The user will likely want to define how long multiple copies of data are maintained in Swift. To this end, similar to what is done in UltraBac Warp today, the user will define a schedule for consolidation (also known as “pruning”). The user may set a schedule that states:
- Keep all 15 minute "incrementals" for a period of a minimum 24 hours, then consolidate to one "daily" incremental.
- Keep all "daily" incrementals for a minimum of 60 days to "weekly" incremental.
- Keep all "weekly" incrementals for 20 weeks, and then consolidate into "master."
The consolidation of the incrementals is fairly straight-forward to those accustomed in the art. For example, all of the 15 minute incrementals that are older than 24 hours are identified; the index data is read to determine the most recent instance of all ranges covered by the data during that period. Only the most recent data available is then written out to a new data/index file for each new "daily." The master list of names of CIP objects is replaced with a new file to represent the consolidation once complete.

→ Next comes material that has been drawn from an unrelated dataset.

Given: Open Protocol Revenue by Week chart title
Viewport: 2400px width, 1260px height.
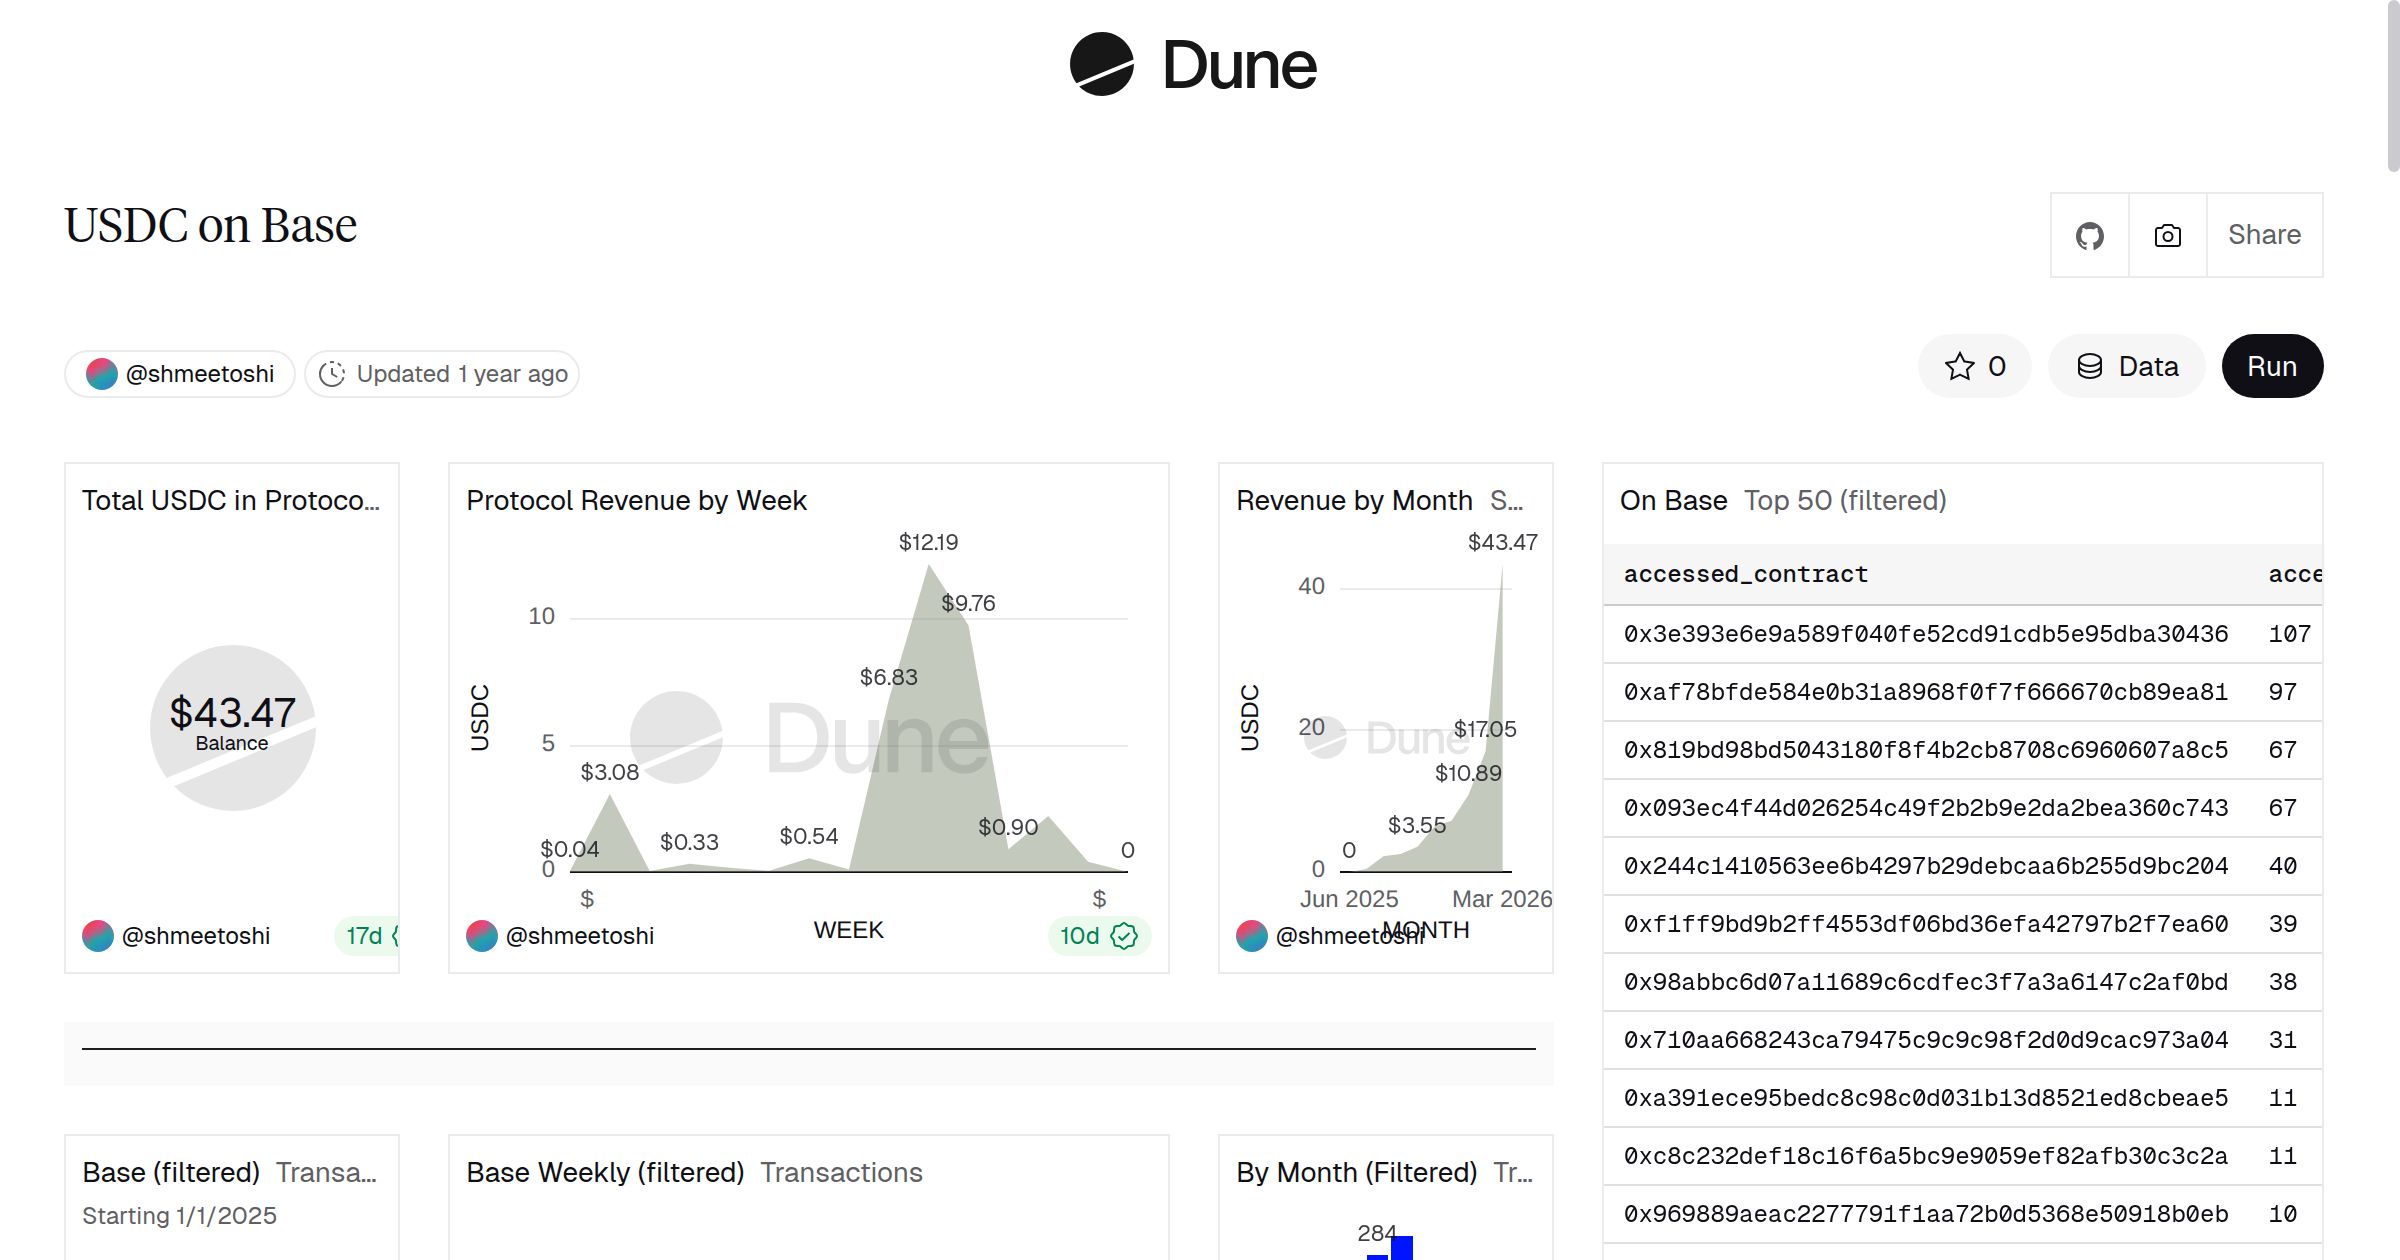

Once data will no longer be kept in CIP data (for example the weekly incrementals above referenced that are now 20 weeks old), these files will be read, merged into the "master" data/index files, and then deleted. Because of the architecture described above, it is possible to update parts of the master image backup by generating just new 100MB segments that will replace the existing segments. New data can also be inserted into the master image by generating new segments and then inserting a reference to these segments. By reducing the size of the individual segments, to say 10MB, this increases the efficiency of the consolidation because it reduces the amount of "incidental" updates that each update is likely to incur (for example if 1MB of data changes in one segment, then 99MB has to be read/written to fill the segment with the original non-impacted data), but places additional resource utilization on Swift by making it store 10 times as many objects. These conflicting efficiency improvements have to be balanced when deciding upon the segment size.